> Work to do:
Gather every line in the data below that contains the word "beside", treating uppercase and lowercase letters as different.

Collected data entries:
□ □ □ □ □
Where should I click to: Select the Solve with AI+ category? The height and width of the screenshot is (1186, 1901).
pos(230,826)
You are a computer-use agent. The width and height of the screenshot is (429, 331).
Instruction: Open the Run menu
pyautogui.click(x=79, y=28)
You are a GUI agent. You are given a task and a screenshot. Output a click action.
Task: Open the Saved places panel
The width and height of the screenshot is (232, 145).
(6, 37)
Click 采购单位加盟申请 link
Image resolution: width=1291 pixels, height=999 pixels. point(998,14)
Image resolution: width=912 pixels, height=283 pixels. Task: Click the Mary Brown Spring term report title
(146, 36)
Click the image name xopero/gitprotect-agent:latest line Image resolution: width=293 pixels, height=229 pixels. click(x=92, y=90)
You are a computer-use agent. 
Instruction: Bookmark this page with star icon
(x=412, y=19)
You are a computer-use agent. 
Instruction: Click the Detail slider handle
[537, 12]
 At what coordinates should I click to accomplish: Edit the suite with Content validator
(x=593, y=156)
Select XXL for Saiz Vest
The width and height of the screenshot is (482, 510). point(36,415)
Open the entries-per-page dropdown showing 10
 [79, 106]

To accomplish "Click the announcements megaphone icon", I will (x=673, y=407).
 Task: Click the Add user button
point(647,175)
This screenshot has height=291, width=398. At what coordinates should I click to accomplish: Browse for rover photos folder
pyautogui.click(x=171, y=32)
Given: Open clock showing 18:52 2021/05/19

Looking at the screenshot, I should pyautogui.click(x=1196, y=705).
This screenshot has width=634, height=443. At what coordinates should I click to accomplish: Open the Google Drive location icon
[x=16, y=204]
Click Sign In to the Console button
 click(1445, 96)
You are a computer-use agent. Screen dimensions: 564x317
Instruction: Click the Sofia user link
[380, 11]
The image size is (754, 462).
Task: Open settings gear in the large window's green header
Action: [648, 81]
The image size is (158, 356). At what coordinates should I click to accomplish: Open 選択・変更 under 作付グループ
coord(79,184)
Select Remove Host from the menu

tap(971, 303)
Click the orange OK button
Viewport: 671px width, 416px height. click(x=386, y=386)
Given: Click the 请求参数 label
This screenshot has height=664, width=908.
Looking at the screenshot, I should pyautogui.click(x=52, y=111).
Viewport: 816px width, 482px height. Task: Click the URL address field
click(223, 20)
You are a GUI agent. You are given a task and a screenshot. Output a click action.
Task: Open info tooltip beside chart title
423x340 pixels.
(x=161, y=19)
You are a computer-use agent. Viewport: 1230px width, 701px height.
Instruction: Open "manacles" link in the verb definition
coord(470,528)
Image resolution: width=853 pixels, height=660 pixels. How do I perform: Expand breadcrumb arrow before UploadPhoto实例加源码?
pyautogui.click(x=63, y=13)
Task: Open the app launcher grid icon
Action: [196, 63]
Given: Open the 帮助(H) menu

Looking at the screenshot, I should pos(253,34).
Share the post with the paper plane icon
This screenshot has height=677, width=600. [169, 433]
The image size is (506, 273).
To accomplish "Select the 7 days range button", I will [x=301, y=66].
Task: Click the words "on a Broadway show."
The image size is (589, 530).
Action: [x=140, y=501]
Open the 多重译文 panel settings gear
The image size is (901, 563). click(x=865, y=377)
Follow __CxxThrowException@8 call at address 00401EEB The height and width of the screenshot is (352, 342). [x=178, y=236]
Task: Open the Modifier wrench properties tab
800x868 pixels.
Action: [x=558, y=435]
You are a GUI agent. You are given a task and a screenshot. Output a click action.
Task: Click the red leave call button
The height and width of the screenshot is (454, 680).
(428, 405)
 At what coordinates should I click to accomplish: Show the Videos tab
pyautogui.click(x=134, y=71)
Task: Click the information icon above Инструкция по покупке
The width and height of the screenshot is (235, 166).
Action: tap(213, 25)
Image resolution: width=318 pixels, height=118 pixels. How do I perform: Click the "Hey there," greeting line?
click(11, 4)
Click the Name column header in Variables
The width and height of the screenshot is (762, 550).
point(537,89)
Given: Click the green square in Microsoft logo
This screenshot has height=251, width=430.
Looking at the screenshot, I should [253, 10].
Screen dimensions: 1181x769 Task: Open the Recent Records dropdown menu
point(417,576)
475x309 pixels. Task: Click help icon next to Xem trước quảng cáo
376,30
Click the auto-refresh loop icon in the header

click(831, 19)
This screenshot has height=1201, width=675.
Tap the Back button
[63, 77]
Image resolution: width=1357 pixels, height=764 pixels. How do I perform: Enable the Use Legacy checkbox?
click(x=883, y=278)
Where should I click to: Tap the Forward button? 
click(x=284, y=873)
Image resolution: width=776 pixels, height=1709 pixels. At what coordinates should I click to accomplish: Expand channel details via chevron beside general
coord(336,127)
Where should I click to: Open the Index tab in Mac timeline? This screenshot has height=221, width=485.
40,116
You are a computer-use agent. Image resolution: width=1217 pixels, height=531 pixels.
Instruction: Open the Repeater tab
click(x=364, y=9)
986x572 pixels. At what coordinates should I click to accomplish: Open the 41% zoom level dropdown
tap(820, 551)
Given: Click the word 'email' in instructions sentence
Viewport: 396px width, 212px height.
□ □ □ □ □
> Exercise result:
Task: Open info tooltip beside chart title
Image resolution: width=776 pixels, height=1709 pixels. At what coordinates should I click to accomplish: Expand channel details via chevron beside general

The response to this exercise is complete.